[Items from a dataset]
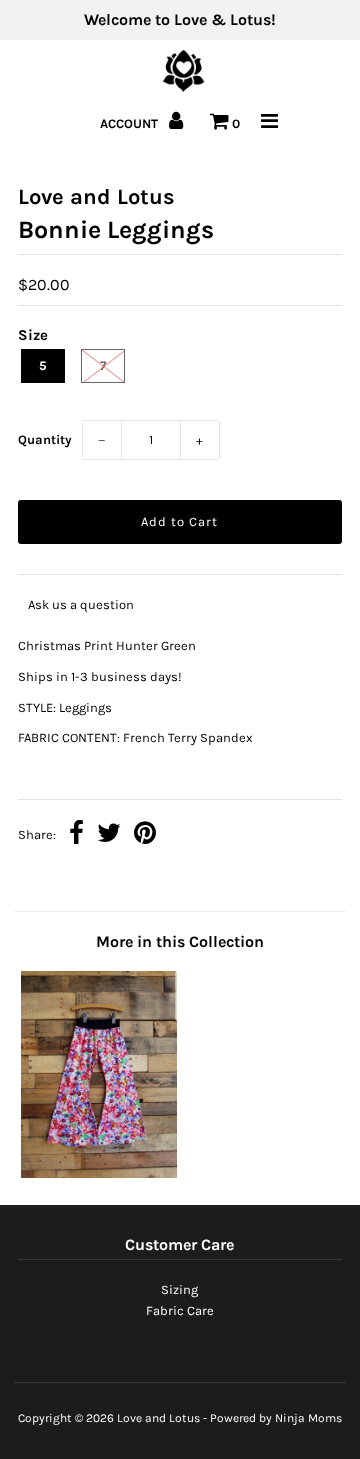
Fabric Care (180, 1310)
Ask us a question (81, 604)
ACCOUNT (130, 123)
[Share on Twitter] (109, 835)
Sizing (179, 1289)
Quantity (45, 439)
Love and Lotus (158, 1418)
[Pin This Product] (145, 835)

• [Task details] Would you write out each record above exactly, with no images?

• [Result]
Fabric Care (180, 1310)
Ask us a question (81, 604)
ACCOUNT (130, 123)
[Share on Twitter] (109, 835)
Sizing (179, 1289)
Quantity (45, 439)
Love and Lotus (158, 1418)
[Pin This Product] (145, 835)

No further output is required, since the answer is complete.